The Quds Force and the IRGC as a whole have been budget priorities throughout the life of the Iranian regime, even during severe economic sanctions. The budget for the current Iranian year saw an increase of about one-third for the paramilitary organization at a time when poverty levels had risen precipitously and extremely high rates of inflation were only beginning to recover on the backs of incremental sanctions relief.

The Daily Caller reported on Wednesday that Iran spends about 3.4 percent of its budget on defense, at a minimum. But the same article notes that Iran has a reputation for inaccurate reporting of its own finances, so current estimates of 12 to 14 billion dollars in defense spending may be low. Whatever the actual figure, about two thirds of it appears to be dedicated to the IRGC, which is responsible both for domestic paramilitary operations and foreign activities including Iranian intervention in the Syria and Yemeni civil wars.

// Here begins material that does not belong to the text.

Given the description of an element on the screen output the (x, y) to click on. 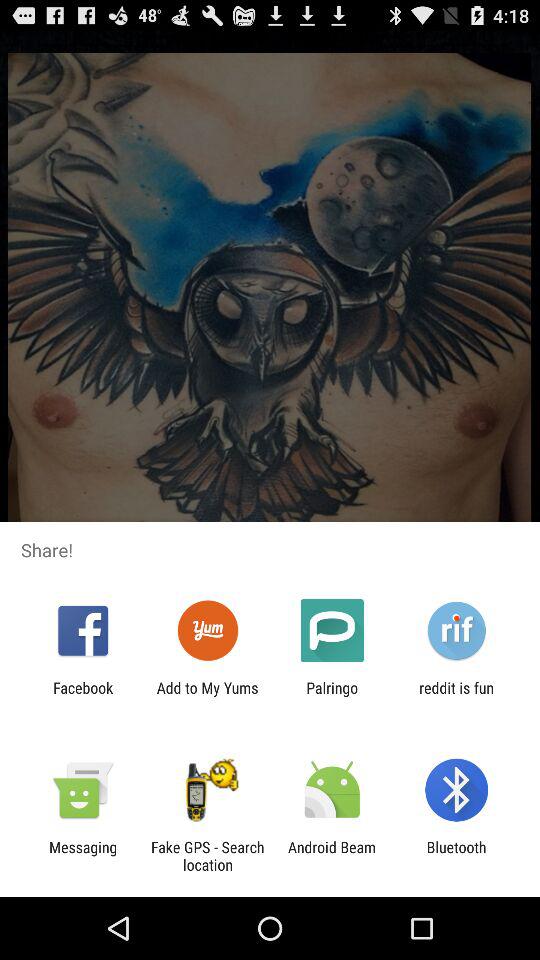
select the item next to the palringo icon (207, 696)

The Daily Caller adds that according to the American Action Forum think tank, and based on the best estimates of Iranian budgetary spending, the initial cash windfall from the Iran nuclear deal can be expected to lead to at least 3.1 billion additional dollars being earmarked for the IRGC, and potentially channeled from there into the hands of terrorist groups like Hezbollah and Hamas. This would constitute a roughly 50 percent increase in the total IRGC budget.

Tehran’s recent financing of Hamas illustrates that despite its strict Shiite ideology, the IRGC is not entirely averse to working with Sunni extremist groups as well, for the sake of mutual conflict against Israel or the West. This fact was further illustrated on Wednesday when Reuters reported that Iran had held talks with Ahrar al-Sham, a Sunni Islamist group based in Syria.

One ostensible motivation for the Obama administration’s negotiations with Iran involved the hope that it would become a closer partner in the two country’s mutual fight against the Islamic State of Iraq and Syria. But opponents of the Iranian regime, among them the National Council of Resistance of Iran, have countered that an Iranian role in that conflict can only be expected to replace one form of extremism with another.

In addition to the threat of Iranian Shiite hegemony in the region, the meetings with Ahrar al-Sham raise the possibility of ISIS simply being replaced with Sunni extremist groups that are more palatable to Tehran’s regional strategy.

Reuters claims that the recent signs of Shiite-Sunni cooperation by the Iranian regime are unusual. But Tehran has an established history of partnering with Sunni militants when it served the Islamic Republic’s regional strategy. This includes lengthy incidences of allowing Al Qaeda affiliates to operate from a secure base of operations inside of Iran.

In other situations, including both Yemen and Iraq, the IRGC’s exclusive support for Shiite militias has been credited with producing counter-trends of recruitment by Sunni extremist groups. Opponents of Iran’s regional activities are thus concerned that any additional financing for the IRGC could lead to an overall upsurge in sectarian conflict and instability throughout the region.